+++ Supplied records +++

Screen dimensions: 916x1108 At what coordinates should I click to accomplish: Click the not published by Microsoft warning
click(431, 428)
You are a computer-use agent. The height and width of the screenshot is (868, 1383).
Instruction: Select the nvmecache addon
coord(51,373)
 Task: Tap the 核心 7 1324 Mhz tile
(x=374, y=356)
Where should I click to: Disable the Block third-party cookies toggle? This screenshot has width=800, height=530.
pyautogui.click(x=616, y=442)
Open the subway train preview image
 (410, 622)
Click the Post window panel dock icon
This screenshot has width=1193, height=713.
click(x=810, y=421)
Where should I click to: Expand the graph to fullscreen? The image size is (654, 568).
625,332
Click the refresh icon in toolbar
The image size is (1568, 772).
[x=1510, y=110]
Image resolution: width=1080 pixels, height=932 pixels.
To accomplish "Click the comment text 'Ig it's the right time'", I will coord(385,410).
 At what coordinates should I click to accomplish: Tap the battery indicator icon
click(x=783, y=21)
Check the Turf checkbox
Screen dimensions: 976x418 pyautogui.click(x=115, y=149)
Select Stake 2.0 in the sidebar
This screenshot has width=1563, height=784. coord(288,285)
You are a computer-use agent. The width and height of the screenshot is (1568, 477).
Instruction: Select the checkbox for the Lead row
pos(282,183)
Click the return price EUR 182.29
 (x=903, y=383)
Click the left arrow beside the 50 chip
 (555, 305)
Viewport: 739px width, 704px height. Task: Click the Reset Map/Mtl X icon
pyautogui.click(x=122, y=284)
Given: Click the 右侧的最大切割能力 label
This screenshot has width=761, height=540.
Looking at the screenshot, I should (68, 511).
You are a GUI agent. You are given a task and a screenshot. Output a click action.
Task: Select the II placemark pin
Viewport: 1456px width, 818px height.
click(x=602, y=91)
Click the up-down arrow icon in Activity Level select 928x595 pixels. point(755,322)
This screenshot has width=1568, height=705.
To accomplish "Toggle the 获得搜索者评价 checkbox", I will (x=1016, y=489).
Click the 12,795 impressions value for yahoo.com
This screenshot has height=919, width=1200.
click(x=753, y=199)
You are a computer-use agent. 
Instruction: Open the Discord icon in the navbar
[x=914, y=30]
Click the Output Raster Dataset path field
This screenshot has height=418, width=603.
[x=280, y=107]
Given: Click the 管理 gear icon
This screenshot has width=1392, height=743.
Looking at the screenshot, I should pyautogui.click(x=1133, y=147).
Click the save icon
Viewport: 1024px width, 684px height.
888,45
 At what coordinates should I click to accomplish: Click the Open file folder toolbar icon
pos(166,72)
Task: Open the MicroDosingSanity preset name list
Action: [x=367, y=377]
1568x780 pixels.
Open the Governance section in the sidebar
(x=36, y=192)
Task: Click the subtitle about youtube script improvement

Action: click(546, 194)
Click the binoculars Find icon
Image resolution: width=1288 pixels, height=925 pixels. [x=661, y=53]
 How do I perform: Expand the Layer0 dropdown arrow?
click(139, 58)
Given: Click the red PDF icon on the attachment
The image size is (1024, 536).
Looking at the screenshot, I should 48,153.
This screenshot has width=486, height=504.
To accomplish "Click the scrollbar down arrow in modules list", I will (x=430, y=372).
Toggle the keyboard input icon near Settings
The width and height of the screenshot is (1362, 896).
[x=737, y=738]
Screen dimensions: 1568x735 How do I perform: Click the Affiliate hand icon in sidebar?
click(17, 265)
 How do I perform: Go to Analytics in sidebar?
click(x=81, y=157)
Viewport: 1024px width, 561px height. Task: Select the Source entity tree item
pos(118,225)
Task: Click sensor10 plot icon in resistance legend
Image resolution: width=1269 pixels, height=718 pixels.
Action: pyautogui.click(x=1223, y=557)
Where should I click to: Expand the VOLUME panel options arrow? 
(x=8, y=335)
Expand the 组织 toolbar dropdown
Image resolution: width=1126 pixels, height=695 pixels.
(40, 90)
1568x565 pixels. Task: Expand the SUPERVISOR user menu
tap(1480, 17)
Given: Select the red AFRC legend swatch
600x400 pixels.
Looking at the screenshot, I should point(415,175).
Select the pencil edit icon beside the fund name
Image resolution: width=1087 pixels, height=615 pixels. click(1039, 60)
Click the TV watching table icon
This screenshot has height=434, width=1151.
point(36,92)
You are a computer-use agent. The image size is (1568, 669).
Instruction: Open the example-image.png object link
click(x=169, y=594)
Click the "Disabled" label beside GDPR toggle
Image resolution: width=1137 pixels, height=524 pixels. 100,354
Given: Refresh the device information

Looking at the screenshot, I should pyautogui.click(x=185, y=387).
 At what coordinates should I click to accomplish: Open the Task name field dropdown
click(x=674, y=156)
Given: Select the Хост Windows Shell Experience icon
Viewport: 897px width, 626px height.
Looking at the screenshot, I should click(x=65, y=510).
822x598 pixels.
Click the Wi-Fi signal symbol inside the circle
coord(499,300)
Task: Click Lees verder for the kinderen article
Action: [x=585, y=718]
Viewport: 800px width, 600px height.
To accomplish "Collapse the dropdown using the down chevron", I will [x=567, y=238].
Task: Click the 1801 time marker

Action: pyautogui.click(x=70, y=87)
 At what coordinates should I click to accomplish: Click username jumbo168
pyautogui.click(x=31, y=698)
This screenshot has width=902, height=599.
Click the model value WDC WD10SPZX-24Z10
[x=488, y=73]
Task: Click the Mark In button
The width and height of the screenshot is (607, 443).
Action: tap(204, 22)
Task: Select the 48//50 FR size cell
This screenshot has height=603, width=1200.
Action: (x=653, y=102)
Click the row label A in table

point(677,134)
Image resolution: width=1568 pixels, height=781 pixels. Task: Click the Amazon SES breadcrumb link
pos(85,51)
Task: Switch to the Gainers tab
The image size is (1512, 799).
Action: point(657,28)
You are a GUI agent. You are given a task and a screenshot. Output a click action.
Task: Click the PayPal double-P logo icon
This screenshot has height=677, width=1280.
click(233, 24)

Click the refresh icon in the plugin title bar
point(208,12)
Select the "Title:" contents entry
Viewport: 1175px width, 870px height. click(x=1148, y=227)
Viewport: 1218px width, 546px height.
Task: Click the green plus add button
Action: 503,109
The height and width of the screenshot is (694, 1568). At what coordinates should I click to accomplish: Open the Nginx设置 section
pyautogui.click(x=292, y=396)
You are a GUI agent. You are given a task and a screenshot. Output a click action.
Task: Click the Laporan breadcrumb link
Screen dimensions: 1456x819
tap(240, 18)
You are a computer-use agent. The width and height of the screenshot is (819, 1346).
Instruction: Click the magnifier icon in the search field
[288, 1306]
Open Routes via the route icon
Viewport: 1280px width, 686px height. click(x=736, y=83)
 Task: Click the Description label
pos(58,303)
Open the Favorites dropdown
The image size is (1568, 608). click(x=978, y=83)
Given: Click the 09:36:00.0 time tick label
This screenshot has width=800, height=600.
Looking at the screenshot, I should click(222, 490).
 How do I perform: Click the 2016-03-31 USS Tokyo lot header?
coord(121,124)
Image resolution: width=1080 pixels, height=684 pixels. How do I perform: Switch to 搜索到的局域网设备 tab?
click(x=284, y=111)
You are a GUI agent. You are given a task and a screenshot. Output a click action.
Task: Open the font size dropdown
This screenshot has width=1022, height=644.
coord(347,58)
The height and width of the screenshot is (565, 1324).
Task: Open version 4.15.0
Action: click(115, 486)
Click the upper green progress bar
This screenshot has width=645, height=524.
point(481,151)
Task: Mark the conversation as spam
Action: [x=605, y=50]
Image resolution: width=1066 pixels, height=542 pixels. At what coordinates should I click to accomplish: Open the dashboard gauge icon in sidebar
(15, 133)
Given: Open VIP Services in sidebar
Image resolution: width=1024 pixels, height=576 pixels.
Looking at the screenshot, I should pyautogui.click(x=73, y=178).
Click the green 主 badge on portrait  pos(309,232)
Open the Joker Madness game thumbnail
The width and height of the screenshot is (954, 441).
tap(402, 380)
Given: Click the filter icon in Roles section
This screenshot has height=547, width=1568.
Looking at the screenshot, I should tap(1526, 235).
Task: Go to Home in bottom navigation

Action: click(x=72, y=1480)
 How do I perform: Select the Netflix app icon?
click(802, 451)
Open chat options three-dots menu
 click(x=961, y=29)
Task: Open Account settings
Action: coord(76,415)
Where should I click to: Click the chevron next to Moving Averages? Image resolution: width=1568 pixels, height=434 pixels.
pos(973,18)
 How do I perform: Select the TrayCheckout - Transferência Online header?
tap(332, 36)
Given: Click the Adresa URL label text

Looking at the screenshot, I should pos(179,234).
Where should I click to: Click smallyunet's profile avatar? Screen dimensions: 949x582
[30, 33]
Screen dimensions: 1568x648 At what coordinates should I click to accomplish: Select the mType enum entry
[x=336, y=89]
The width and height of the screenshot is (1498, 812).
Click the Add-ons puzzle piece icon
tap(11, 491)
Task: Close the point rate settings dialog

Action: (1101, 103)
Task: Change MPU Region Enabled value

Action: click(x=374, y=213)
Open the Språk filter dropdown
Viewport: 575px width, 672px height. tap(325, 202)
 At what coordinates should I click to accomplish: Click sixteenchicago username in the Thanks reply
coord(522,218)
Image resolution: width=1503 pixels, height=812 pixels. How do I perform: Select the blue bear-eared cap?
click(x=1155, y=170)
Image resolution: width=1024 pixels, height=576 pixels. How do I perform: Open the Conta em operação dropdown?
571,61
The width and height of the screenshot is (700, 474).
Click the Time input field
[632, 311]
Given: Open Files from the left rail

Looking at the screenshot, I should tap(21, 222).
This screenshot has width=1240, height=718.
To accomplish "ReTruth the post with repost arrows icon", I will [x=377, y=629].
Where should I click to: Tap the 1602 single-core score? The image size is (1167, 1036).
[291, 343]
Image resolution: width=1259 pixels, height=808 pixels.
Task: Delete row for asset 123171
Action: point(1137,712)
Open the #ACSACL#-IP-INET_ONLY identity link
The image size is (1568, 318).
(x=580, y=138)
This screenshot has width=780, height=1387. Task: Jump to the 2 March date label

+++

■ Task to carry out
Above are the records. Print exactly, and only, the lines from the line with "Instruction: Select the checkbox" to the line with "1568x780 pixels.", both inclusive.

■ Task result
Instruction: Select the checkbox for the Lead row
pos(282,183)
Click the return price EUR 182.29
 (x=903, y=383)
Click the left arrow beside the 50 chip
 (555, 305)
Viewport: 739px width, 704px height. Task: Click the Reset Map/Mtl X icon
pyautogui.click(x=122, y=284)
Given: Click the 右侧的最大切割能力 label
This screenshot has width=761, height=540.
Looking at the screenshot, I should (68, 511).
You are a GUI agent. You are given a task and a screenshot. Output a click action.
Task: Select the II placemark pin
Viewport: 1456px width, 818px height.
click(x=602, y=91)
Click the up-down arrow icon in Activity Level select 928x595 pixels. point(755,322)
This screenshot has width=1568, height=705.
To accomplish "Toggle the 获得搜索者评价 checkbox", I will (x=1016, y=489).
Click the 12,795 impressions value for yahoo.com
This screenshot has height=919, width=1200.
click(x=753, y=199)
You are a computer-use agent. 
Instruction: Open the Discord icon in the navbar
[x=914, y=30]
Click the Output Raster Dataset path field
This screenshot has height=418, width=603.
[x=280, y=107]
Given: Click the 管理 gear icon
This screenshot has width=1392, height=743.
Looking at the screenshot, I should pyautogui.click(x=1133, y=147).
Click the save icon
Viewport: 1024px width, 684px height.
888,45
 At what coordinates should I click to accomplish: Click the Open file folder toolbar icon
pos(166,72)
Task: Open the MicroDosingSanity preset name list
Action: [x=367, y=377]
1568x780 pixels.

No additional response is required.